# INSTRUCTIONS TO FOLLOW
Using the listing that follows, filter out every line lacking the string "computer" and return the rest.

# RECORDS TO USE

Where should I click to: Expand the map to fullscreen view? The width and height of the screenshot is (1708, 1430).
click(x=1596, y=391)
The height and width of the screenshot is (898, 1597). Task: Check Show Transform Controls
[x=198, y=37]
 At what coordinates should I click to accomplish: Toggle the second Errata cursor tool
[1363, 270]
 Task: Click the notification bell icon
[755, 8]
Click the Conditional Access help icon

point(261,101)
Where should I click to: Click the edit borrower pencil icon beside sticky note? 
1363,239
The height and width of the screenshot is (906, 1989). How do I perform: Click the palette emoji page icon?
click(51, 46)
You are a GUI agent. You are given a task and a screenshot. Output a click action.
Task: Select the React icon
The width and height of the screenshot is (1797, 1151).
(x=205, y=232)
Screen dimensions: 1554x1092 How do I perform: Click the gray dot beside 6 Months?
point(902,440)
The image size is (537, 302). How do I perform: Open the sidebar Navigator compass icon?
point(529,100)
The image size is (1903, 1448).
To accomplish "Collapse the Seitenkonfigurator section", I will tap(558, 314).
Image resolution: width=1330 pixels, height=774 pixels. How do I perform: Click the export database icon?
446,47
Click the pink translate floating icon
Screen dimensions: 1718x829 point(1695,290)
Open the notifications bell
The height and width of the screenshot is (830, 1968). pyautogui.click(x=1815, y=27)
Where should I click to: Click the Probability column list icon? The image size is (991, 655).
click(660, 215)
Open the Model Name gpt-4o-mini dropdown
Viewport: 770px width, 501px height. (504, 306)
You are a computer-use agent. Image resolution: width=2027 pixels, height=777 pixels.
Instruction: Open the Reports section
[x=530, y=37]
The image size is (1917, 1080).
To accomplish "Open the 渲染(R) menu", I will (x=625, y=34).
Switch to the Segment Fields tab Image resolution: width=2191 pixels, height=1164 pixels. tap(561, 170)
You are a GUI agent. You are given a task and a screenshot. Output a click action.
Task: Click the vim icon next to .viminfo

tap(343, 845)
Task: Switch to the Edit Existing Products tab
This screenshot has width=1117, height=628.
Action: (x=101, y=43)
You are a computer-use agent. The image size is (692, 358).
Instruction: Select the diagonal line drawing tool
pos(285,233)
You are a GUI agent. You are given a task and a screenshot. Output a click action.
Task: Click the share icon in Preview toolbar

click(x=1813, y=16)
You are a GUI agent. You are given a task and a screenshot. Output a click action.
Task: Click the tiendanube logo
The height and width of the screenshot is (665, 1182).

# RESPONSE TO THIS TASK
You are a computer-use agent. Image resolution: width=2027 pixels, height=777 pixels.
You are a computer-use agent. The image size is (692, 358).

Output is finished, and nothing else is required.